It looks like the passion of Americans for remodelling their homes is cooling. Home Depot, a popular home improvement retailer has been benefitting from the robust demand for remodelling supplies even as other parts of the retail industry are slowing down. However, the increase in property values for the fifth year in a row is driving Americans to divert their spending elsewhere. It is also possible that they have run out of projects to complete.
The election of Donald Trump as the next American president and the speculations that he will increase government spending are affecting the shares of Home Depot because Trump’s agenda is likely to cause inflation and increase in borrowing costs. If mortgages go up, it will be harder for people to buy homes. Markets are responding to movements in interest rates off the bond’s market assessment of any future changes in the federal budget and the US economy.

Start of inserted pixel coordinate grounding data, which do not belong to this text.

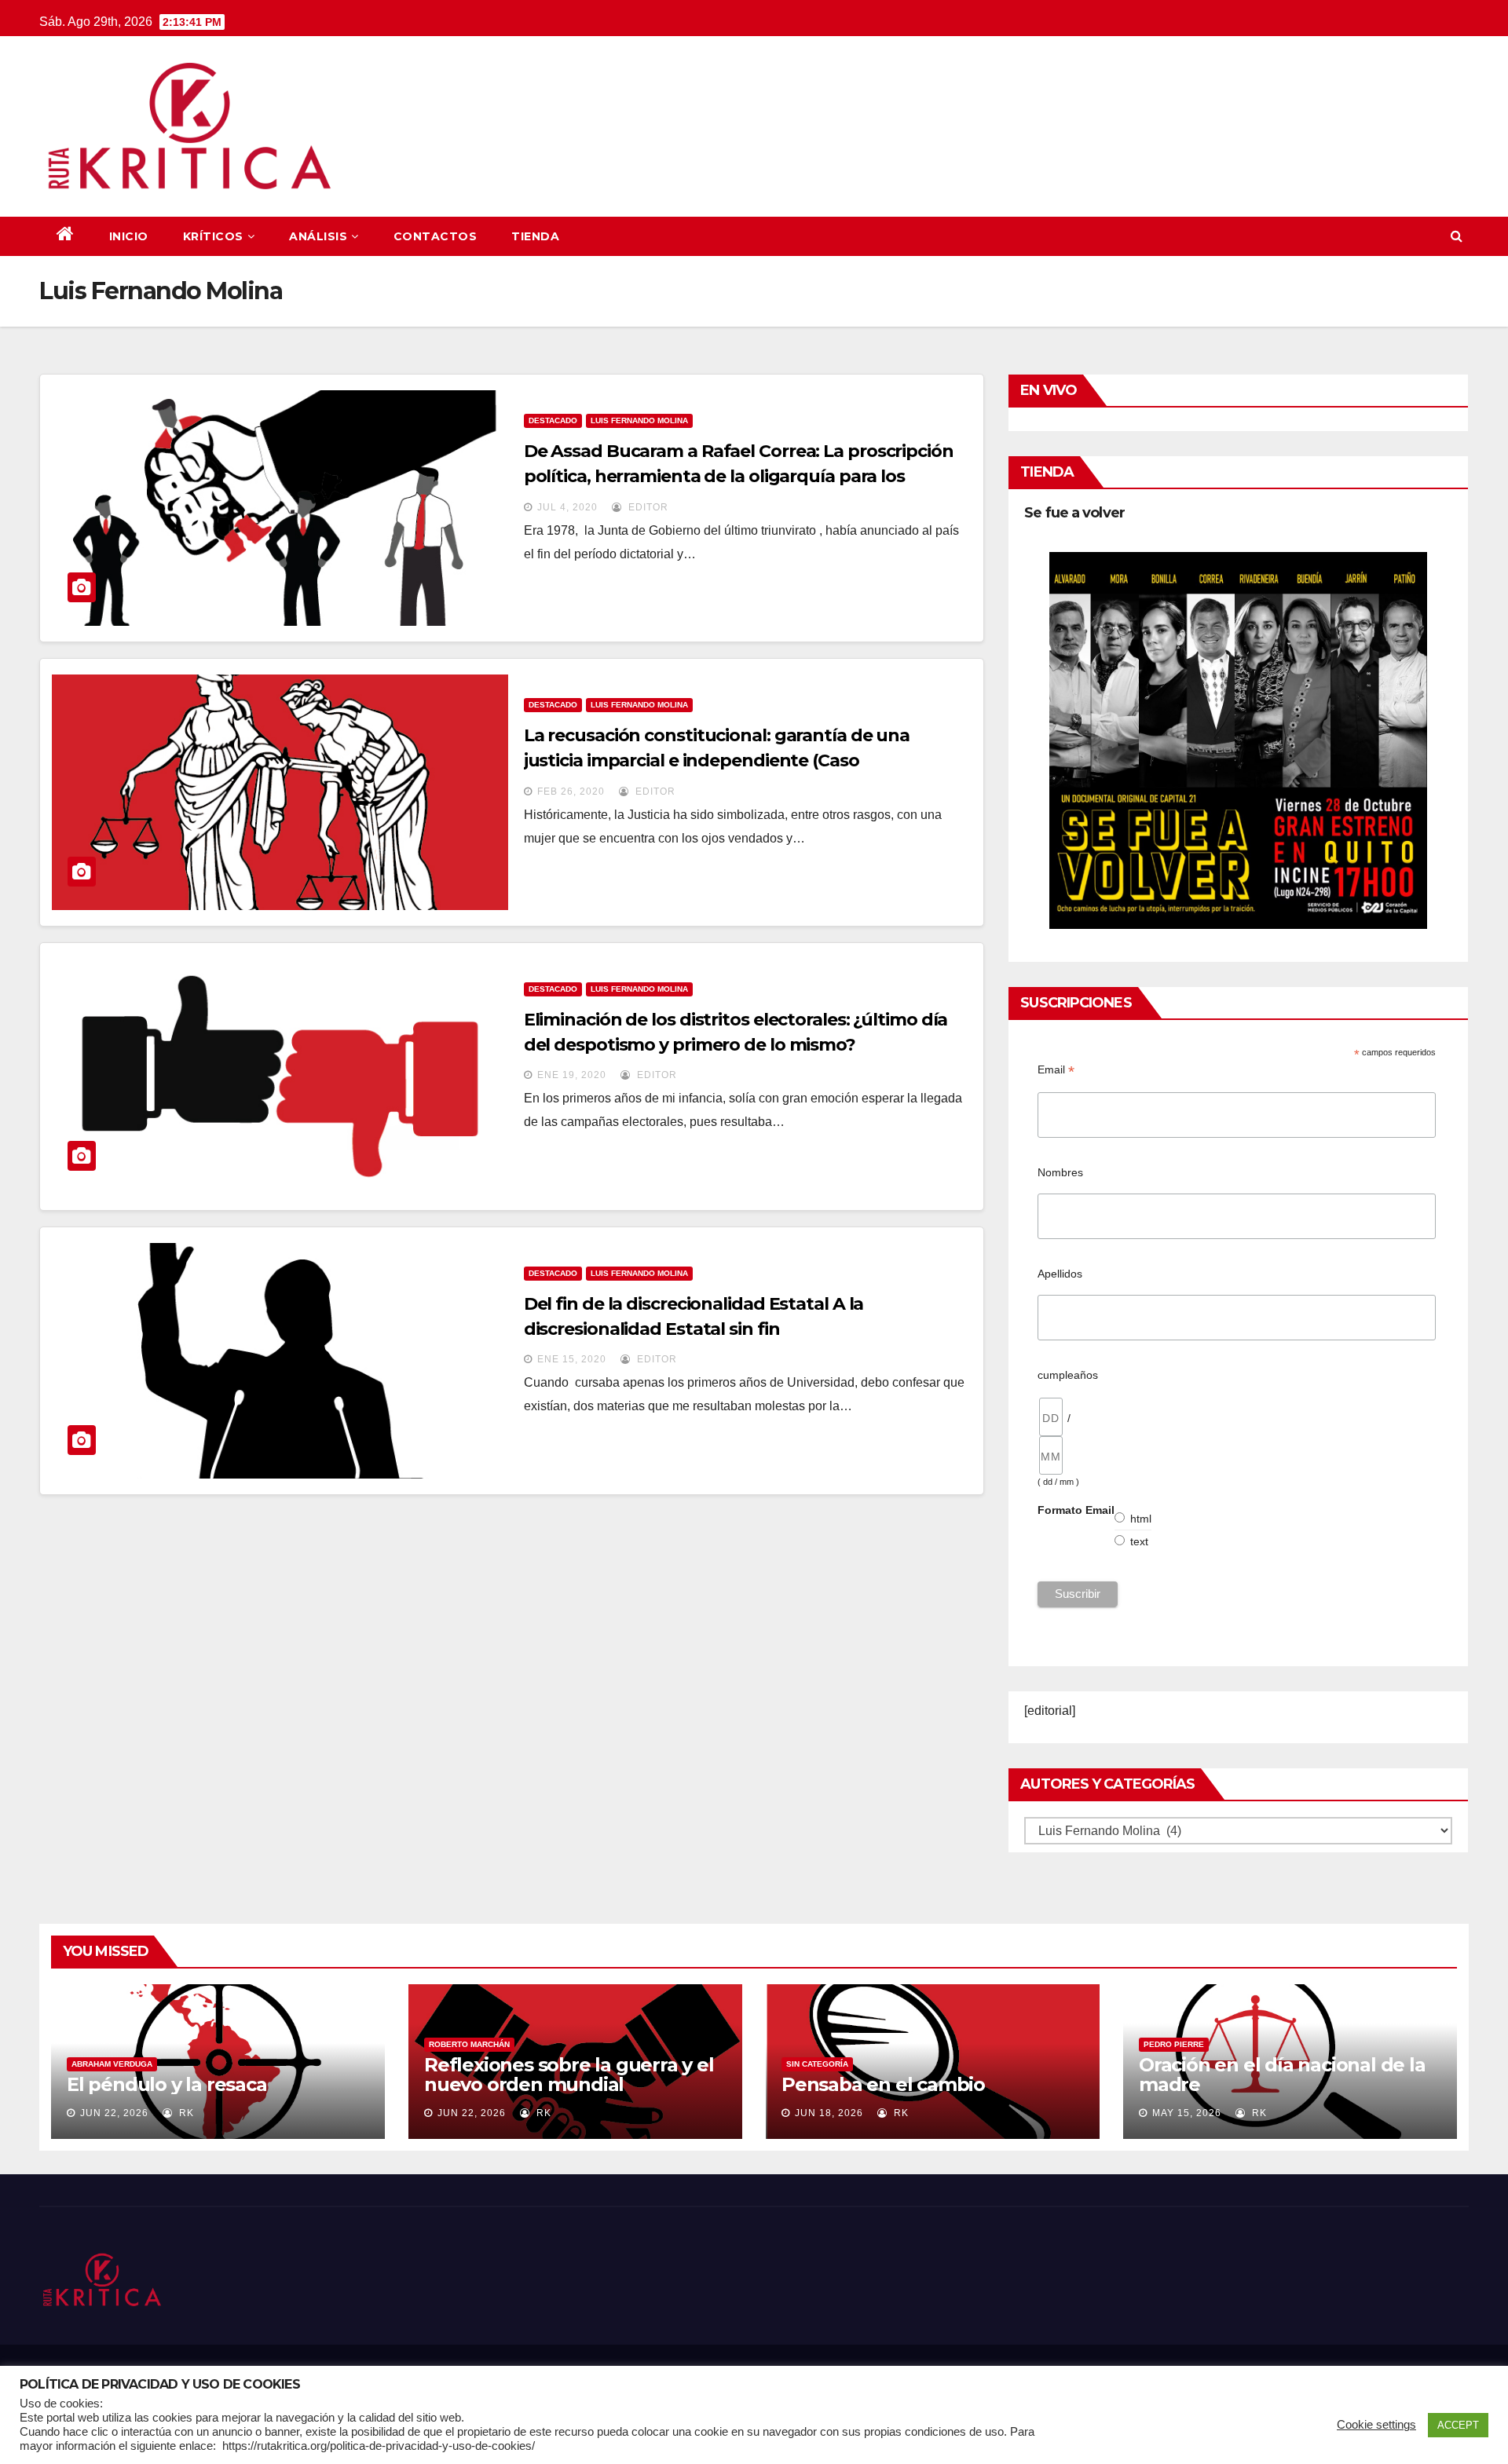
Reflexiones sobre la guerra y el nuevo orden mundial (569, 2074)
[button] (1456, 236)
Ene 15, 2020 (571, 1359)
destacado (553, 420)
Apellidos (1060, 1273)
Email (1056, 1069)
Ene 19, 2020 (571, 1074)
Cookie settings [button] (1376, 2424)
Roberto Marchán (469, 2044)
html (1141, 1518)
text (1139, 1541)
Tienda (535, 236)
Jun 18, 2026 (829, 2113)
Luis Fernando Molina (639, 420)
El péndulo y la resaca (167, 2084)
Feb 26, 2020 (571, 791)
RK (185, 2113)
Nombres (1060, 1172)
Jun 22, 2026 (114, 2113)
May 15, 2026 (1186, 2113)
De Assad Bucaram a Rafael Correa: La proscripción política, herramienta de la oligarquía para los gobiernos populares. (738, 476)
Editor (646, 507)
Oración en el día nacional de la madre (1282, 2074)
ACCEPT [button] (1458, 2425)
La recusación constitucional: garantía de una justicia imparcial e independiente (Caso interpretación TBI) (717, 760)
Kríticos (213, 236)
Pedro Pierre (1174, 2044)
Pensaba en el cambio (883, 2084)
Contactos (435, 236)
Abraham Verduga (111, 2064)
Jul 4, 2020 (567, 507)
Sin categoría (817, 2064)
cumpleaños (1068, 1375)
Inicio (128, 236)
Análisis (318, 236)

Based on the assessments of Chief Financial Officer Carol Tome rising rates will slow down the housing market and since Home Depot is rate-sensitive stock, Home Depot has to increase its profit forecast because of a lower tax rate. Same-store sales will gain about 3% in the 4th quarter of the year but this will be lower than the rest of the year. However, the increase will be on top of the 7.1% gain in the 4th quarter of 2015. The two-year growth rate remains to be in line with the rest of the year.
If rates will rise, it will affect the housing market and it is also expected to impact on the home improvement industry. The prices of homes have been rising at a pace of about 5% for two years. There is also limited supply of homes on the cheap-end. If the US economy improves under the new administration, it will be good news for the home improvement sector.